Review: Halbwelt Kultur: entertaining queers then and now

A unique production and narrative exploring an important and often invisible cultural period of pre-Nazi Berlin.

These seven "Weimar Women" are the exemplification of the queer, experimental, progressive Halbwelt set. Some are household names, some less so, but all the stories equally important and representative of many of the journeys women will have chosen and be caught in during the 1920s and 30s in Germany, leading to choices for a few to leave as 1939 became too unstable to remain. Telling this important story through a feminist lens, via mixed media vignettes of dance, movement, song, comedy and monologue, whilst staying true to the format it recognises - that it has to be women that present the story. Sketches play tribute to these real historical figures, with appreciation, critical analysis, gentle mocking at times, and a great deal of deserved respect.
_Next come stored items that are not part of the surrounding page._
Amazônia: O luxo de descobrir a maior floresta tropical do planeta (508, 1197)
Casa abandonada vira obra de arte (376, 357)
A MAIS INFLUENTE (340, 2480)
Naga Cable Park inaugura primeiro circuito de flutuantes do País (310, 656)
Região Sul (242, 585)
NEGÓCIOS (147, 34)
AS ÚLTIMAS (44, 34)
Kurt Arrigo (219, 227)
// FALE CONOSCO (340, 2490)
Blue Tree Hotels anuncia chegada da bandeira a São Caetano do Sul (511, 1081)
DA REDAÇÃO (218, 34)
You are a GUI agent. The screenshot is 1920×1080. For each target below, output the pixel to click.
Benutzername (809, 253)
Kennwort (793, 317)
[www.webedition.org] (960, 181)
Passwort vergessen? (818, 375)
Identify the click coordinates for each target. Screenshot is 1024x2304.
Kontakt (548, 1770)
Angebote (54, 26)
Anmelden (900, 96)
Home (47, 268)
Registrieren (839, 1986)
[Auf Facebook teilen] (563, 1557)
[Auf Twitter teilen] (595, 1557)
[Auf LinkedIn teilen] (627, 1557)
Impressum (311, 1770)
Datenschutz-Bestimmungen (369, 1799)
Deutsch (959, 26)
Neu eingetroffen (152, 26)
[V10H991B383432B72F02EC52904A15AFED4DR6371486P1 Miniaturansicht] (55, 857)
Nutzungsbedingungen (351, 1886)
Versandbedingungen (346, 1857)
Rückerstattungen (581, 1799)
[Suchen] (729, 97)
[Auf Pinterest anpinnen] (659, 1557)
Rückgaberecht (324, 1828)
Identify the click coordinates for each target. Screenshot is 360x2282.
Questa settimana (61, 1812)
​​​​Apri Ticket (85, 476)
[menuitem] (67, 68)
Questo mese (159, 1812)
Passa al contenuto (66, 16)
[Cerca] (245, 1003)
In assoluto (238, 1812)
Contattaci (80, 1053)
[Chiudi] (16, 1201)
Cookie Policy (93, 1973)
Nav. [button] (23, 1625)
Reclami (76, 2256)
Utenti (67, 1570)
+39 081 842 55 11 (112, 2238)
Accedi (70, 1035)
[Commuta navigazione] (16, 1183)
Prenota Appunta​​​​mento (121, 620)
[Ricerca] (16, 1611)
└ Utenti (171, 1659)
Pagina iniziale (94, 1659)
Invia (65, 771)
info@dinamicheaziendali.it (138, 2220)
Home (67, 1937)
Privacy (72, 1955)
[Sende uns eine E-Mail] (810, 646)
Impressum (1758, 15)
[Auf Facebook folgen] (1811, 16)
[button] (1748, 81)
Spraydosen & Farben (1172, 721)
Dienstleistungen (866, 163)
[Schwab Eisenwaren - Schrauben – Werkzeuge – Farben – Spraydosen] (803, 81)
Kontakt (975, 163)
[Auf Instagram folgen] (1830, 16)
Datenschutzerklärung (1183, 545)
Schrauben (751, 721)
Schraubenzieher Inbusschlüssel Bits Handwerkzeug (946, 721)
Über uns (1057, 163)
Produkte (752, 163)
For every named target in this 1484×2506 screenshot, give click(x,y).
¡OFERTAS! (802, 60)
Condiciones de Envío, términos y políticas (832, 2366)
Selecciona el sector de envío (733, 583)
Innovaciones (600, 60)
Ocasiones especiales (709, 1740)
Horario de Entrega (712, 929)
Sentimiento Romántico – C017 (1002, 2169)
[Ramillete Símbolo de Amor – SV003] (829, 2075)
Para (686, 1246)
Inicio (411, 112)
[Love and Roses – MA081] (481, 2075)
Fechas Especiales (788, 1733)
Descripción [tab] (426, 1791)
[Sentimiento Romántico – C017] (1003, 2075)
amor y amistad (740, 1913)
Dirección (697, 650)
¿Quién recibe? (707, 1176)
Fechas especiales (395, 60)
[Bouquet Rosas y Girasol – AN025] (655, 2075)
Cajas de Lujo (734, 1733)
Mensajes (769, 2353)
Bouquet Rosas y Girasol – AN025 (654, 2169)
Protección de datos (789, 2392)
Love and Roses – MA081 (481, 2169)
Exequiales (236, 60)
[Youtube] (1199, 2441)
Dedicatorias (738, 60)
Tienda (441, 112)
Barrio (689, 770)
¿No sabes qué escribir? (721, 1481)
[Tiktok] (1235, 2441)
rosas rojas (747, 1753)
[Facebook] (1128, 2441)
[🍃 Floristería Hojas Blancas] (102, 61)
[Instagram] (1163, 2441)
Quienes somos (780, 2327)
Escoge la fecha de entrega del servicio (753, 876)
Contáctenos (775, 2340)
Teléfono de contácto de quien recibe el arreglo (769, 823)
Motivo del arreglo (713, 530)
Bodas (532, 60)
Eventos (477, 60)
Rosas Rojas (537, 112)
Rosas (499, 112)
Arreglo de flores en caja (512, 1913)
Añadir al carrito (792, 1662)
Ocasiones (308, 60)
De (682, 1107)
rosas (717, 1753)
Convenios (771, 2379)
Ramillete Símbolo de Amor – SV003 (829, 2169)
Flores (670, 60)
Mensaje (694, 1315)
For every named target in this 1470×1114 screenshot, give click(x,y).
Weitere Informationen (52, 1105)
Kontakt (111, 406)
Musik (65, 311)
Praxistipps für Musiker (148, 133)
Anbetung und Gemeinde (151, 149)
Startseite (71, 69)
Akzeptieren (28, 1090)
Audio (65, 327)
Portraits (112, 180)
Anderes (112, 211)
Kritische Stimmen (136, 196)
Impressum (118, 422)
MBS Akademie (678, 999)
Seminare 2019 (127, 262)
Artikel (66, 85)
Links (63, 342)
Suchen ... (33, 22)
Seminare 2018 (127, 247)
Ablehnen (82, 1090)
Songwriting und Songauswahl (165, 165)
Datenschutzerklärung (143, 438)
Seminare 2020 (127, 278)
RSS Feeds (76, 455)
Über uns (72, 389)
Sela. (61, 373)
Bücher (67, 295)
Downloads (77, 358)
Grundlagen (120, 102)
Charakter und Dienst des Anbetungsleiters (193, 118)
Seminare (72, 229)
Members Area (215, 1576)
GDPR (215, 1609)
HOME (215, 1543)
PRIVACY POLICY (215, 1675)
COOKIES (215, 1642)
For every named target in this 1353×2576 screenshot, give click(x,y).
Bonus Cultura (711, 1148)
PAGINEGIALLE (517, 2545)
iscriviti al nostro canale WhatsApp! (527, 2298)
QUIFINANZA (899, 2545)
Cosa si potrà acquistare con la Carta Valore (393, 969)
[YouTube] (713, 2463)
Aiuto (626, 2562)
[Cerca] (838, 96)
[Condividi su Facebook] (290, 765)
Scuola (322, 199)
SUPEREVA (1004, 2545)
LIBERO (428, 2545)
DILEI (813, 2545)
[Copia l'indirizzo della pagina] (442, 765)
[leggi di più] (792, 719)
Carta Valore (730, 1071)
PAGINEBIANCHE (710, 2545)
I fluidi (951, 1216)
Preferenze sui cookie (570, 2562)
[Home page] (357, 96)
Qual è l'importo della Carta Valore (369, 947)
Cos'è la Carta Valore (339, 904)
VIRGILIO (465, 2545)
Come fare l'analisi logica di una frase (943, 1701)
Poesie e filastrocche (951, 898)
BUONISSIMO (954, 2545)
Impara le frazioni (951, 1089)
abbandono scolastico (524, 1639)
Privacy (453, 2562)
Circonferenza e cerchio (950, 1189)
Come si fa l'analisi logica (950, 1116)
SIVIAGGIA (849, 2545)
The show begins with an opening number designed to set the tone for the evening. Although covering serious matter, fun and humour will pepper the content. There's a nod to other familiar styles, a striking resemblance to the Cell Block Tango initially for example.

The players flow seamlessly between dance troupe and the characters they are playing, styles of dancing, fun and sombre, and elements of the cabaret of the period.

Similarities in the positives and negatives of the Halbwelt and the openness of Germany have a striking, and harrowing relevance to the world today, not just London but echoes of issues in Russia, for example, or Nigeria are sadly all to familiar.

Halbwelt Kultur is carefully structured, cleverly woven, beautifully re-enacted, both funny and haunting, thought provoking, saucy and just enjoyable.

Accompanied by contemporaneous, atmospheric live music, both joyful and sorrowful, gives the production an edge and extra depth reconfirming the authenticity of what the performance is trying to achieve.
The show closed to whoops and cheers and cries of "encore".